§ Material provided:
--------------------
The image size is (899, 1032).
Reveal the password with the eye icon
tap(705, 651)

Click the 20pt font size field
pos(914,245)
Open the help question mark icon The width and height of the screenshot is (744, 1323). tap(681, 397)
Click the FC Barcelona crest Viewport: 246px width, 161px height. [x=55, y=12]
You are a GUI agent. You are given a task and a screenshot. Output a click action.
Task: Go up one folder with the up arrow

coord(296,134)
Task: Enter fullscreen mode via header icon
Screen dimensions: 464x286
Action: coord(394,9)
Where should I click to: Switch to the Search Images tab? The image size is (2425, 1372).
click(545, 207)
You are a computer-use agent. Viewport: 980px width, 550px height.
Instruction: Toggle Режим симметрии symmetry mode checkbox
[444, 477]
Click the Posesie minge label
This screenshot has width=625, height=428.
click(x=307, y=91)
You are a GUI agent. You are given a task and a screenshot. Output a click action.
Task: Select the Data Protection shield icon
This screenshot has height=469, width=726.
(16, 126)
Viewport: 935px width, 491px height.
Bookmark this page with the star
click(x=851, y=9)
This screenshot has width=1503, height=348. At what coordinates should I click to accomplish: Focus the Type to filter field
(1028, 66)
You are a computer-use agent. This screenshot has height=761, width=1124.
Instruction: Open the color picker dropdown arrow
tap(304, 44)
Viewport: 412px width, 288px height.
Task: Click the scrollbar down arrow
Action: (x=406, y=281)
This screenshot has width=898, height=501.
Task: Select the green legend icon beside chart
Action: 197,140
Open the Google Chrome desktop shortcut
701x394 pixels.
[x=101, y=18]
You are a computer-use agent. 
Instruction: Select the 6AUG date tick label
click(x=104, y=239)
--------------------
§ Given instruction: Print every line from the one containing "Click the FC" through the last of the rows above, both ends included, reproducing each one verbatim.

§ Problem solution:
Click the FC Barcelona crest Viewport: 246px width, 161px height. [x=55, y=12]
You are a GUI agent. You are given a task and a screenshot. Output a click action.
Task: Go up one folder with the up arrow

coord(296,134)
Task: Enter fullscreen mode via header icon
Screen dimensions: 464x286
Action: coord(394,9)
Where should I click to: Switch to the Search Images tab? The image size is (2425, 1372).
click(545, 207)
You are a computer-use agent. Viewport: 980px width, 550px height.
Instruction: Toggle Режим симметрии symmetry mode checkbox
[444, 477]
Click the Posesie minge label
This screenshot has width=625, height=428.
click(x=307, y=91)
You are a GUI agent. You are given a task and a screenshot. Output a click action.
Task: Select the Data Protection shield icon
This screenshot has height=469, width=726.
(16, 126)
Viewport: 935px width, 491px height.
Bookmark this page with the star
click(x=851, y=9)
This screenshot has width=1503, height=348. At what coordinates should I click to accomplish: Focus the Type to filter field
(1028, 66)
You are a computer-use agent. This screenshot has height=761, width=1124.
Instruction: Open the color picker dropdown arrow
tap(304, 44)
Viewport: 412px width, 288px height.
Task: Click the scrollbar down arrow
Action: (x=406, y=281)
This screenshot has width=898, height=501.
Task: Select the green legend icon beside chart
Action: 197,140
Open the Google Chrome desktop shortcut
701x394 pixels.
[x=101, y=18]
You are a computer-use agent. 
Instruction: Select the 6AUG date tick label
click(x=104, y=239)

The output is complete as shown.